This is a very positive book about the Internetz that honors Howard Stern within its title. Perhaps that is all you need to know about Jeff Jarvis’ Public Parts: How Sharing in the Digital Age Improves the Way We Work and Live.
But if not… This is a very, very, very optimistic book on the sharing potentialities on the internet. It is so positive that it is sweeter (saccharine?) than the bowl of porridge Goldilocks wouldn’t eat. We’ll soon be reviewing two other recent books way, way down the other end of the scale on the dangers of the internetz to balance things out.

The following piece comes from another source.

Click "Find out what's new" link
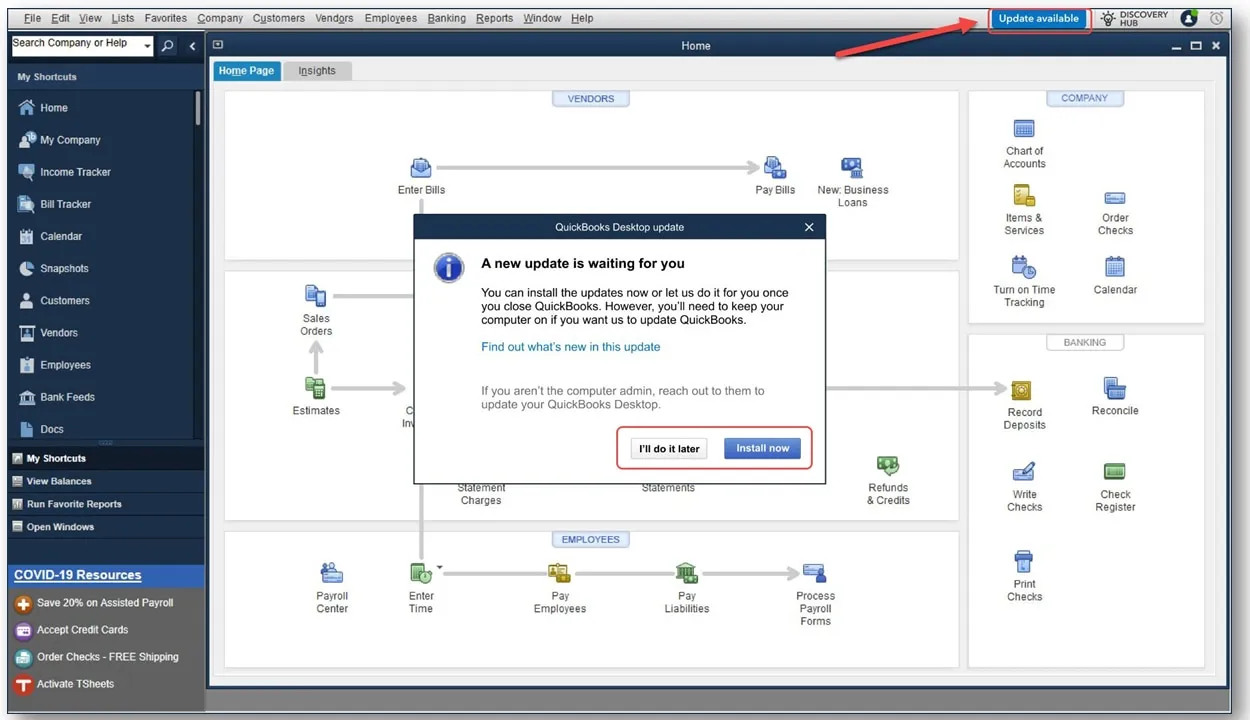The height and width of the screenshot is (720, 1250). pos(570,347)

But while I was reading this book, I kept thinking — how can this book ignore the negative aspects of online culture — fraud, stalking, the inability to leave one’s past (and past relationships) behind, creation of support structures for severely negative behaviors — surely these would at least be mentioned. Some are, briefly, but in a mildly dismissive way. After describing the least effective way of describing privacy as avoiding things that are “creepy”, he then recommends an “ethic of publicness” that has as part of its first point:
If you have information that could in any way be valuable to others, you must ask yourself: Why not share it?
And there is the creepy! I really do not think that Jarvis’ point was to show all of the privileges in his invisible knapsack, but after seeing and hearing about (and experiencing some of) the horribles that happen to women and people of difference online, his extreme naïveté is bordering on thoughtlessness. I am glad that Jarvis can be positive enough to think that online culture can be super-awesome, but is
what needs to change is not so much our behavior, our rules, or technology but our norms: how we operate as a society and interact with one another[?]

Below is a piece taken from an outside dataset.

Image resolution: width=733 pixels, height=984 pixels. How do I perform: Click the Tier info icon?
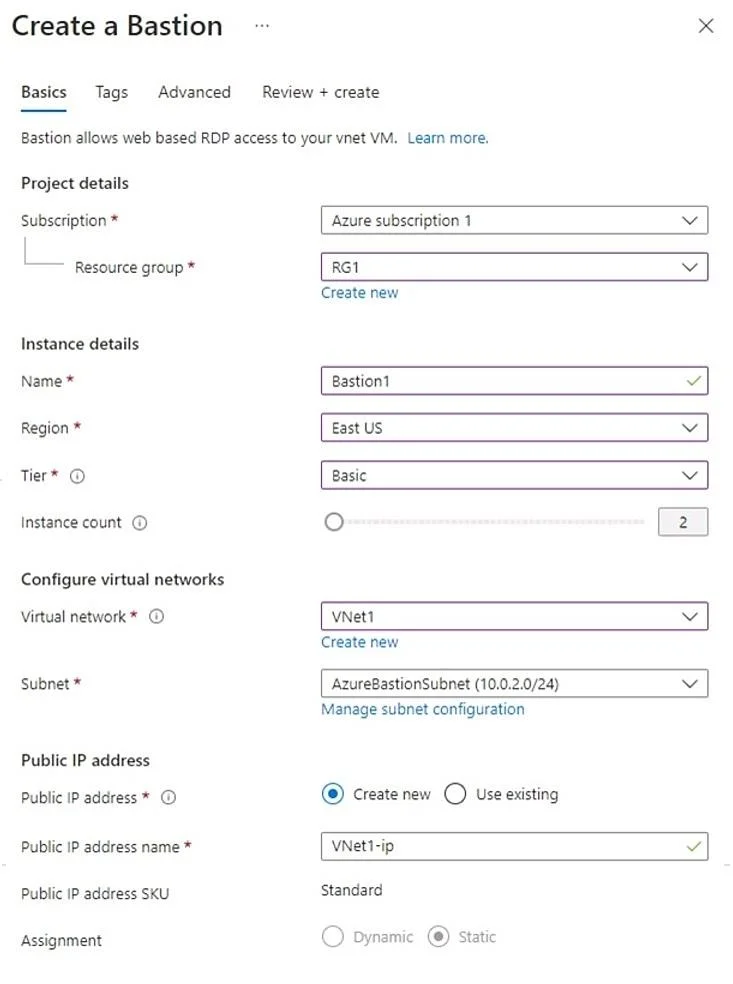pos(77,476)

It’s good we live in a world where Jarvis feels comfortable enough sharing his cancer treatment with the world. But there are plenty of people who do not want or seek out that degree of openness — and are hurt with the consequences.
One final note — Jarvis says that when one shares a secret with a friend and it gets out, the problem is with the friend, not the technology. But anyone who has accidentally received a stray text meant for another knows that while people may make mistakes, technology sometimes makes that mistake spread further and remain permanent.
The takeaway: Read this book if you want a well-written cheerleadingly positive view of the internet.
I am curious about whether some of his attitude comes of being, well, male. And is he old enough to have come of age pre-2001?
Having been a teenage girl sharing stuff on the web I am glad that some of that only exists buried somewhere in the Internet Archive. As you indicate, without that perspective you can’t be dismissive of it.